*AIM OF THE TASK:* Find "Open the full" and "The image size is (1007, 501)." in the records below. Copy the lines holding them and every line between, exactly, and no others.

Data entries

________________

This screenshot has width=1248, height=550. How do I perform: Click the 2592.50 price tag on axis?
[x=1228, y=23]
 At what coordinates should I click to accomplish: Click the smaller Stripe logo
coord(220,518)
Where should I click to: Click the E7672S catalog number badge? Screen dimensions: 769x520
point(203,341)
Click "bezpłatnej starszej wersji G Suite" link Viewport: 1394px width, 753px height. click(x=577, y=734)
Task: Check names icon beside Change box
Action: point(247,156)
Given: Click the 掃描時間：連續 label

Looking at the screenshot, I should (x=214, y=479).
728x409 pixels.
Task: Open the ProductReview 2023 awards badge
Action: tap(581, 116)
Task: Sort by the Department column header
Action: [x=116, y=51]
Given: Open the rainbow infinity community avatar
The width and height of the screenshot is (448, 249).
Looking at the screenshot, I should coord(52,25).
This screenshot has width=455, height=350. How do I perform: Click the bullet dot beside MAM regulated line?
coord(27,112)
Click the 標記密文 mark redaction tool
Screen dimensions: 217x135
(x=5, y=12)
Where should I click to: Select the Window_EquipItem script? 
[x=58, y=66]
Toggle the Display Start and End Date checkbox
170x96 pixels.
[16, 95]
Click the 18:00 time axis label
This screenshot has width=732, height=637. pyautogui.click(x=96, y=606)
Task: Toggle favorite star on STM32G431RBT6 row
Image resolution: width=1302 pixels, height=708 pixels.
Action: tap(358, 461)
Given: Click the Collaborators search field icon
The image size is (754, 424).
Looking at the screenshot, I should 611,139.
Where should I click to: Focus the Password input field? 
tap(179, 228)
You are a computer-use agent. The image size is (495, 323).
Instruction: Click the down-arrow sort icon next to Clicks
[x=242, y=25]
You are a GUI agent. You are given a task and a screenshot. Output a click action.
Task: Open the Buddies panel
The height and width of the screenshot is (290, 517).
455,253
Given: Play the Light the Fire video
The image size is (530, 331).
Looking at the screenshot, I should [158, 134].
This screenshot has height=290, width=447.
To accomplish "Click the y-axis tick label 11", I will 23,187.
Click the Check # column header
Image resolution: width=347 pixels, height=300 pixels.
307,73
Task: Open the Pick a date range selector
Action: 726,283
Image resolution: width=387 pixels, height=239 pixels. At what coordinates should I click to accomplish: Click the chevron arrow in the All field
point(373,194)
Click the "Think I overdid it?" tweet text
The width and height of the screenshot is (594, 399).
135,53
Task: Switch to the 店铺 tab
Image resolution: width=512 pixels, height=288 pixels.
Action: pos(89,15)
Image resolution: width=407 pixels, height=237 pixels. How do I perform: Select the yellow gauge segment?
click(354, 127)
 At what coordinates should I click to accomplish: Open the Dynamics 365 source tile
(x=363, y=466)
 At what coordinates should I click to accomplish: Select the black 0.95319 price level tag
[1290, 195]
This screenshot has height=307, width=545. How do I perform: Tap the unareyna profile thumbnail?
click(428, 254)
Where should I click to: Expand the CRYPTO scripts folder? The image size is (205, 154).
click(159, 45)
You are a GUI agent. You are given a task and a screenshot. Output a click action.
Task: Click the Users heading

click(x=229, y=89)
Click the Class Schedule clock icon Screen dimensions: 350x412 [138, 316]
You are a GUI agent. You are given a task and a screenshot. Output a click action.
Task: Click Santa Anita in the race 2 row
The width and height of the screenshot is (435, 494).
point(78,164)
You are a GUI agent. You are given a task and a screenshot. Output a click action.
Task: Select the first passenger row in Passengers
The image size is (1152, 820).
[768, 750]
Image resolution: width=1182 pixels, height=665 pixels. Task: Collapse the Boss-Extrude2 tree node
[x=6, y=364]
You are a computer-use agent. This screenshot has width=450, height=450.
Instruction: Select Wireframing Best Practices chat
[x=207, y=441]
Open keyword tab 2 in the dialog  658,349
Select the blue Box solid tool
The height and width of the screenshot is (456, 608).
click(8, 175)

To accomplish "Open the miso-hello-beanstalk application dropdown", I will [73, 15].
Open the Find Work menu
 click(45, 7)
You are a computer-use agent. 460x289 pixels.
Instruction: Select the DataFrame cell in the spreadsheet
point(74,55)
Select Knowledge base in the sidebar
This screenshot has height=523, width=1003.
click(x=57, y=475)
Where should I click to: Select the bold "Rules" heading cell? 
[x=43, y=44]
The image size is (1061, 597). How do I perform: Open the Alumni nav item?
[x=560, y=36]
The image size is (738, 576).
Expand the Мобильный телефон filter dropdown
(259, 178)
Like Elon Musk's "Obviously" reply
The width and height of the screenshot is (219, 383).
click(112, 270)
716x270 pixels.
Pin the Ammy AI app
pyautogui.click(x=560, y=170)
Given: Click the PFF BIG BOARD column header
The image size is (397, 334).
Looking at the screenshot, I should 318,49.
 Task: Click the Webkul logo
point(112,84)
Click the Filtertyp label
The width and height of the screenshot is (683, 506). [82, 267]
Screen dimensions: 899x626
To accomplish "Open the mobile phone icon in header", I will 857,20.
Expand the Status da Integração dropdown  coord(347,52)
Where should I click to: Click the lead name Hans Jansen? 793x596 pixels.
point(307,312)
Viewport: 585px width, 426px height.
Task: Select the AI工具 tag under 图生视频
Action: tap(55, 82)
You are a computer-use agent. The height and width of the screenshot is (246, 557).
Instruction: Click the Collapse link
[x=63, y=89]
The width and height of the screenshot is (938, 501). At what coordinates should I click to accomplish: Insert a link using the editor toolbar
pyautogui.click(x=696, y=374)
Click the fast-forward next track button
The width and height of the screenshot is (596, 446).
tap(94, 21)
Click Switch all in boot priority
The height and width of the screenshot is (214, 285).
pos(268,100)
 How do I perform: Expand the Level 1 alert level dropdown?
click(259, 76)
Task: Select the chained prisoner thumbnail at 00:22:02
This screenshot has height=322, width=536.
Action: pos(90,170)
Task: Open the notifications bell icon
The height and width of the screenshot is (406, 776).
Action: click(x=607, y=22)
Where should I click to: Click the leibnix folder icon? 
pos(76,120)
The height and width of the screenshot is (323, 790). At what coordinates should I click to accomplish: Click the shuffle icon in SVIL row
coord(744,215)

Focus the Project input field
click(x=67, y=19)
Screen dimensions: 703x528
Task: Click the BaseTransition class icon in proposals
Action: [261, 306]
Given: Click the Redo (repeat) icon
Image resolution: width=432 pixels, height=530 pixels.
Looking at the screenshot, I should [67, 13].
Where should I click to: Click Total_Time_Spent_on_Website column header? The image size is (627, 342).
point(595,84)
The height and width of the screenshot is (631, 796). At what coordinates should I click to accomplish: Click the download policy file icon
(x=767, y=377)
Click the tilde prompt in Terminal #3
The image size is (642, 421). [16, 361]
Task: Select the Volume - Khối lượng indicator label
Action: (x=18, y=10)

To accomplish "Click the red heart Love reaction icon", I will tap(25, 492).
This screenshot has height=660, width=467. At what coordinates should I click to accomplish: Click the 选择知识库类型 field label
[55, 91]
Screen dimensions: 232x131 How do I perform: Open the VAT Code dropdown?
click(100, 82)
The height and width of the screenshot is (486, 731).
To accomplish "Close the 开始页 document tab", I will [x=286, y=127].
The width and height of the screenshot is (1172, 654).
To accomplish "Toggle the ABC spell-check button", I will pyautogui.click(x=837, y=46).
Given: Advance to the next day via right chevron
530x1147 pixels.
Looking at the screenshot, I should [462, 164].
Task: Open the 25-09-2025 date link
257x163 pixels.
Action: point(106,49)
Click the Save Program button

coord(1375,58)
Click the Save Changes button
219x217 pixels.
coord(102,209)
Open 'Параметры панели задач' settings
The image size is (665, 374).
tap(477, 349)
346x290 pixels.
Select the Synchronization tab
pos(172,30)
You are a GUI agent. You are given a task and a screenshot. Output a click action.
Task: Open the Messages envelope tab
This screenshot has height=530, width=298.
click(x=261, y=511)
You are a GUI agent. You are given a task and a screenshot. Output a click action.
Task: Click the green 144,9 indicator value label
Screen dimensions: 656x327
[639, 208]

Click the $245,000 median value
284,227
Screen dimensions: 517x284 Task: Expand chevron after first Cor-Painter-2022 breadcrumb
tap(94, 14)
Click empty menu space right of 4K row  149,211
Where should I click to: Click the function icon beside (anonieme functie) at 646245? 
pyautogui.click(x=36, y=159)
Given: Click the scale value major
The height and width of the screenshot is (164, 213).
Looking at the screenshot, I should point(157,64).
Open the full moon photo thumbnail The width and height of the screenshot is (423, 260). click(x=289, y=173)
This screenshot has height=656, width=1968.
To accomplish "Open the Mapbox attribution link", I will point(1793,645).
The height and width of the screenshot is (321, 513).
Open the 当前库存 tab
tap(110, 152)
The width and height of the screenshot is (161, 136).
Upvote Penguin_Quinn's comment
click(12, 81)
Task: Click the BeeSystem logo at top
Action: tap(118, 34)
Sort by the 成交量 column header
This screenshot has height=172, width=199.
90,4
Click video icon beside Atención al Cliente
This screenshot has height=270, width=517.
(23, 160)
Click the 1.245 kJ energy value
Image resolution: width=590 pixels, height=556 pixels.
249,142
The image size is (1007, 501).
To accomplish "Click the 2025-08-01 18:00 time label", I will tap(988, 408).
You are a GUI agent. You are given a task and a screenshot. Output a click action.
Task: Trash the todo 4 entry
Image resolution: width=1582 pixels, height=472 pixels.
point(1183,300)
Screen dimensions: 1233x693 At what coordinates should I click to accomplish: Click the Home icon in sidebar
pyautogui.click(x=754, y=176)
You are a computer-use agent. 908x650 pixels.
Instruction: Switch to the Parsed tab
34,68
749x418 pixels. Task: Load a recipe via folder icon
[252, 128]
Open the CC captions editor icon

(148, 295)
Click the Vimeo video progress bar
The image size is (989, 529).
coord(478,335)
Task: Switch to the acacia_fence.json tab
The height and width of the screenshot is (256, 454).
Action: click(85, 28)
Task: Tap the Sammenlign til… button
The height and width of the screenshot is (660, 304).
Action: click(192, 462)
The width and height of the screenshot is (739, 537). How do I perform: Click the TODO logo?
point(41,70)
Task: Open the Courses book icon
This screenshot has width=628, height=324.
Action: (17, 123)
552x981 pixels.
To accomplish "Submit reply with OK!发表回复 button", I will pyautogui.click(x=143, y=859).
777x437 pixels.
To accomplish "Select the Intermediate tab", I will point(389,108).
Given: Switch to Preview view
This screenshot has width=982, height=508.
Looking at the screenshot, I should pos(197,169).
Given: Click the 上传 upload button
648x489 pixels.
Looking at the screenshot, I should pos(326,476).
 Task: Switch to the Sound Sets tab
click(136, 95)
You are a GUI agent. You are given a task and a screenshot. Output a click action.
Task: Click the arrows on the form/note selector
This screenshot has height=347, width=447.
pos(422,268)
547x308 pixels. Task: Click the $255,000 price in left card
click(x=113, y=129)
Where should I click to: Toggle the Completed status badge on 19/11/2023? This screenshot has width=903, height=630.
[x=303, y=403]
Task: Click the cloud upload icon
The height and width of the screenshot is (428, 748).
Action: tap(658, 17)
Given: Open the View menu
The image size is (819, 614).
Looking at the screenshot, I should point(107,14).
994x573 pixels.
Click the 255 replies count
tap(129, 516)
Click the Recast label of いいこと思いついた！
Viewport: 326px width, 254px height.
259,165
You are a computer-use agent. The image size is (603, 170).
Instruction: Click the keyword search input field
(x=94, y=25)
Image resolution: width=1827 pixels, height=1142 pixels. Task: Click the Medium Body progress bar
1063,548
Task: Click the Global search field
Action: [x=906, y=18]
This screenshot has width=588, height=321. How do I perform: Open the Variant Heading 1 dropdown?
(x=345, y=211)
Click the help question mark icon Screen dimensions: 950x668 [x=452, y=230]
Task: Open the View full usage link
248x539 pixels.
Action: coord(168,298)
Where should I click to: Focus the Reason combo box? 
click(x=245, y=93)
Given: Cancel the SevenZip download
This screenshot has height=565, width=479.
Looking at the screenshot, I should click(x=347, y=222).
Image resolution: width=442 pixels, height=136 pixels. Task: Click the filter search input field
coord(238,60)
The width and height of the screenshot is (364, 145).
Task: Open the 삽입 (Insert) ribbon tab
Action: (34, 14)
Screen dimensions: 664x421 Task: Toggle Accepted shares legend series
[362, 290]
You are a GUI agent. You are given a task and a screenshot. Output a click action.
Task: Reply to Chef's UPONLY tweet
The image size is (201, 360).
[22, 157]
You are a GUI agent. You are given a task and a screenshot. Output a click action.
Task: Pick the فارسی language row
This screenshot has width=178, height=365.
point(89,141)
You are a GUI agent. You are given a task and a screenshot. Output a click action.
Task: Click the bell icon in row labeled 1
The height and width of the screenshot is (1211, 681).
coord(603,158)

________________

*SOLUTION TO THIS EXERCISE:*
Open the full moon photo thumbnail The width and height of the screenshot is (423, 260). click(x=289, y=173)
This screenshot has height=656, width=1968.
To accomplish "Open the Mapbox attribution link", I will point(1793,645).
The height and width of the screenshot is (321, 513).
Open the 当前库存 tab
tap(110, 152)
The width and height of the screenshot is (161, 136).
Upvote Penguin_Quinn's comment
click(12, 81)
Task: Click the BeeSystem logo at top
Action: tap(118, 34)
Sort by the 成交量 column header
This screenshot has height=172, width=199.
90,4
Click video icon beside Atención al Cliente
This screenshot has height=270, width=517.
(23, 160)
Click the 1.245 kJ energy value
Image resolution: width=590 pixels, height=556 pixels.
249,142
The image size is (1007, 501).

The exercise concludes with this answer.